_Text extract:_
begin
Vector quantities have both magnitude and direction.

Scalar quantities have only magnitude.

Distance is a scalar quantity. It refers only to how far an object has traveled. For example, 4 feet is a distance; it gives no information about direction. To say an object traveled 4 feet is somewhat ambiguous. To say the object traveled 4 feet west, for example, would be a displacement, and would then be a vector quantity. It gives a more complete picture of what happened.

Mass is a scalar quantity. Simply put, it refers to how much matter an object is made up of. It has magnitude but gives no indication of direction in any sense. The vector counterpart to mass is weight.

Weight is a vector quantity. Weight is a force, and forces are vectors, i.e. having both magnitude and direction. Perceived weight of an object at rest on earth is given by #W=vecF_g=mg#, the product of the mass of the object and the free-fall acceleration constant, #g#, or simply equal to the force of gravity acting on the object. The force of gravity acts downward.

Time is a scalar quantity (as far as we are concerned at this level). It gives information about magnitude, i.e. how much time, but no information about direction.

Volume is a scalar quantity. It refers to the amount of space that an object occupies and therefore has magnitude, but gives no information about direction.

Density is a scalar quantity, having only magnitude and giving no information about direction. We can also reason that, because density is equal to mass divided by volume and both mass and volume are scalar quantities, density must also be a scalar quantity.
end
_Data provided:_
begin
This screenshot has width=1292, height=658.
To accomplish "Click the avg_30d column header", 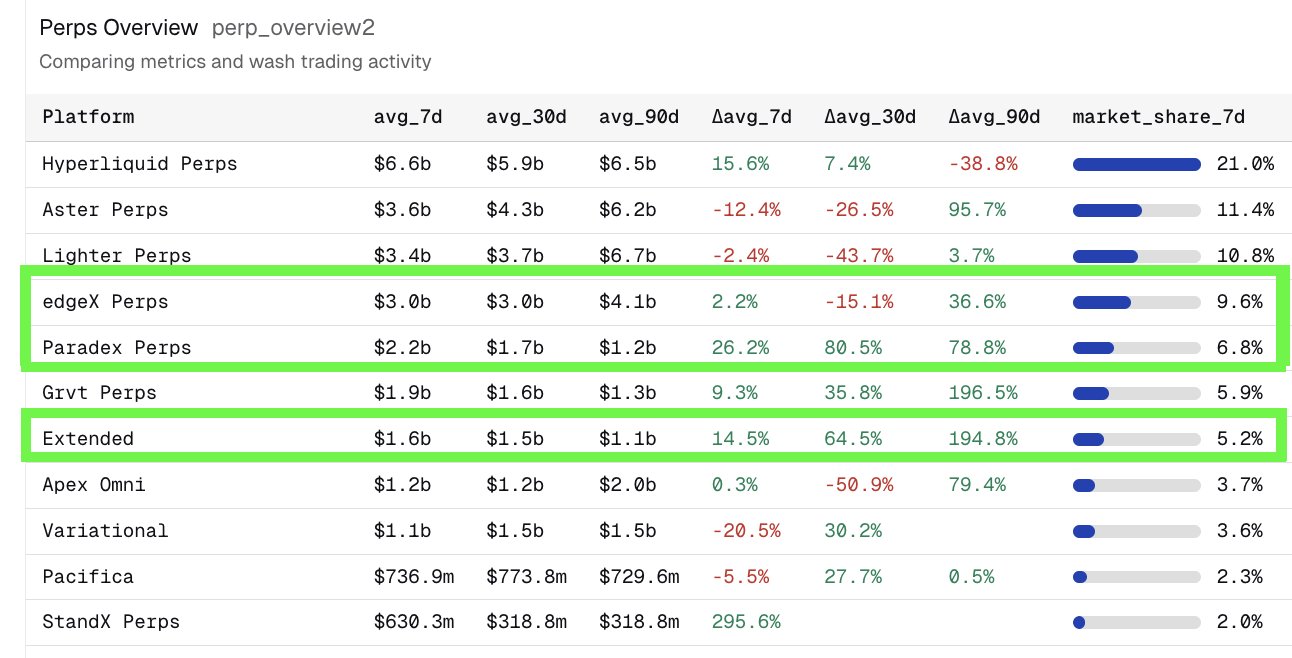I will [x=526, y=117].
end
_Objective 1:_ Give back the text on scalar and vector quantities word for word, starting at "Time is a scalar" and ending at "but no information about direction.".
_Objective 2:_ In the text on scalar and vector quantities, what is named as the vector counterpart to mass?

_Exercise solution 1:_
Time is a scalar quantity (as far as we are concerned at this level). It gives information about magnitude, i.e. how much time, but no information about direction.

_Exercise solution 2:_ Weight.